***** SOURCE PASSAGE *****
[Mesa-dev] [PATCH 1/2] i965: Add accumulator flag support and MAC opcode to use it

Kenneth Graunke kenneth at whitecape.org
Fri Mar 14 02:27:24 PDT 2014


On 03/10/2014 07:59 AM, Juha-Pekka Heikkila wrote:
> This change MACH, ADDC and SUBB opcodes to use added accumulator
> flag and add new opcode MAC which use accumulator flag.
> 
> Signed-off-by: Juha-Pekka Heikkila <juhapekka.heikkila at gmail.com>

I'm going to be a bit pedantic here (sorry!).  Normally, commit messages
are of the form:

    prefix: <short one-line description of what you did>

    <longer explanation of why you did that, what benefit it provides,
     why it's necessary for future things...or something like that>

Here, your long description doesn't really explain why adding this
flag is a good idea.
***** RECORD SET *****
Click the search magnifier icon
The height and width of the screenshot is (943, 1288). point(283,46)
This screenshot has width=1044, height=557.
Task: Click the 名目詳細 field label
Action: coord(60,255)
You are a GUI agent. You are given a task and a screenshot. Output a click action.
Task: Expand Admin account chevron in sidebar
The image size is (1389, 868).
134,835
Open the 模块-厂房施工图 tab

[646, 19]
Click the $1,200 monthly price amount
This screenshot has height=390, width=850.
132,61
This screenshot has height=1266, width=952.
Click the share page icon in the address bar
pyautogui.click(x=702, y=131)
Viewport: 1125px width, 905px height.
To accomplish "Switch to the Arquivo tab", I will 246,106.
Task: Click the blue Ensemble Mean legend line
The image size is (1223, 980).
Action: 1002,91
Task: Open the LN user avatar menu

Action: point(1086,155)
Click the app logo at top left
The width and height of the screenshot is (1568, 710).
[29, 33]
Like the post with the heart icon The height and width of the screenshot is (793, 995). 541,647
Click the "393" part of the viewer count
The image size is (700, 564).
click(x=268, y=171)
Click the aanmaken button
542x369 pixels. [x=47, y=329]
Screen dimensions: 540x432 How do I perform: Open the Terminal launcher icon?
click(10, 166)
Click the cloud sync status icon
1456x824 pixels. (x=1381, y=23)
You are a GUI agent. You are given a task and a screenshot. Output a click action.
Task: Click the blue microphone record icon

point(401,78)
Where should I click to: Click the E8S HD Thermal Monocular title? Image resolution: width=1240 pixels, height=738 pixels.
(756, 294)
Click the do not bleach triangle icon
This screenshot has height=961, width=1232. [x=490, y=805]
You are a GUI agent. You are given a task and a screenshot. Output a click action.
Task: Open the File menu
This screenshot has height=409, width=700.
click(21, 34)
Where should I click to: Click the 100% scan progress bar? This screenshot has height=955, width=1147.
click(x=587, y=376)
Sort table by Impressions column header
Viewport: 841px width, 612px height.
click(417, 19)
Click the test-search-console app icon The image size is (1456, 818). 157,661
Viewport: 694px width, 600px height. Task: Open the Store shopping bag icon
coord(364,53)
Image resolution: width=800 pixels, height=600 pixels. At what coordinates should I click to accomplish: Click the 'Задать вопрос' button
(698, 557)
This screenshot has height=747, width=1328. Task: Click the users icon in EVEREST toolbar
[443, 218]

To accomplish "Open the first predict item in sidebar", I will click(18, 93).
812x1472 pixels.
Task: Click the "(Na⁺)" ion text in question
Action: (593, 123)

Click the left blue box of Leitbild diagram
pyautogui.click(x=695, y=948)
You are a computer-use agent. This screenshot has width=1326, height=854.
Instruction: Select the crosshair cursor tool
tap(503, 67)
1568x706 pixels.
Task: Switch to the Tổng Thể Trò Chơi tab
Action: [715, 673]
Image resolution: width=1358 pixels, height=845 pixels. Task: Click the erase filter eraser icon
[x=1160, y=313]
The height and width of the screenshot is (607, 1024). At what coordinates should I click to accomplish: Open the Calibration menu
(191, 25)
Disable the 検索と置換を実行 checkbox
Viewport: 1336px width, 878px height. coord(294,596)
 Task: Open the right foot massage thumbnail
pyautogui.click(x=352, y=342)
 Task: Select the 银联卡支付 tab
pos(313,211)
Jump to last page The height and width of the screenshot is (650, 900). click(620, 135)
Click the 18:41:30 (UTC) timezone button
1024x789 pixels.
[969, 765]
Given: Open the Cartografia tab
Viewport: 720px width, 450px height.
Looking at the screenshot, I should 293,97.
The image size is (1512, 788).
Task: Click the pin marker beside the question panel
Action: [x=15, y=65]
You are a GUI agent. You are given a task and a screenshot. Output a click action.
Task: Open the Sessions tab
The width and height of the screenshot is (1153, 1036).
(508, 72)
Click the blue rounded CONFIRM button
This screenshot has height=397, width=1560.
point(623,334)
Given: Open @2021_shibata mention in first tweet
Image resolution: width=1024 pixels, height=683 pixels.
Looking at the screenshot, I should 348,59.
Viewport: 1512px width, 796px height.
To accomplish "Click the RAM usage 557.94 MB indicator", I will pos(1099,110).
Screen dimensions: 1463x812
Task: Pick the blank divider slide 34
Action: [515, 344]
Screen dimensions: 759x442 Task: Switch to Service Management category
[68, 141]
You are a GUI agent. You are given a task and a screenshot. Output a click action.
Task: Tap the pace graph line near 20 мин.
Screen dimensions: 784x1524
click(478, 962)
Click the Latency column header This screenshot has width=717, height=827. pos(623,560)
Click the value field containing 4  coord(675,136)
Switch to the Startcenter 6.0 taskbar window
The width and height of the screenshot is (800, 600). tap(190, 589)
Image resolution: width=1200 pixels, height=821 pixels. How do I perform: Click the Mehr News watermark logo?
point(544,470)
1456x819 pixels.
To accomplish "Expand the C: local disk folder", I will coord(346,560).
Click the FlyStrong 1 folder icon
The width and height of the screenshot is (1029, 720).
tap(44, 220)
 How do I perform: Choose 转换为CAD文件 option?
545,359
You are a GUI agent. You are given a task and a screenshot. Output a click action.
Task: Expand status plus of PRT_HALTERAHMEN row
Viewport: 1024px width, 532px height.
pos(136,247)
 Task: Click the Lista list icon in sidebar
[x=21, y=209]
*****
** GIVEN TASK 1 **
Per the patch review, why does the reviewer find the commit message's long description lacking? Answer in one to three sentences.
** GIVEN TASK 2 **
According to the patch review, which existing opcodes are changed to use the added accumulator flag?
** GIVEN TASK 3 **
Reproduce part of the patch review word for word, beginning at the words "On 03/10/2014 07:59" and stopping after "use accumulator flag.".

** EXPECTED OUTPUT 1 **
The reviewer says the longer part of a commit message normally explains why the change was made, what benefit it provides, or why it is needed for future work. This message's long description doesn't explain why adding the accumulator flag is a good idea.

** EXPECTED OUTPUT 2 **
MACH, ADDC, and SUBB.

** EXPECTED OUTPUT 3 **
On 03/10/2014 07:59 AM, Juha-Pekka Heikkila wrote:
> This change MACH, ADDC and SUBB opcodes to use added accumulator
> flag and add new opcode MAC which use accumulator flag.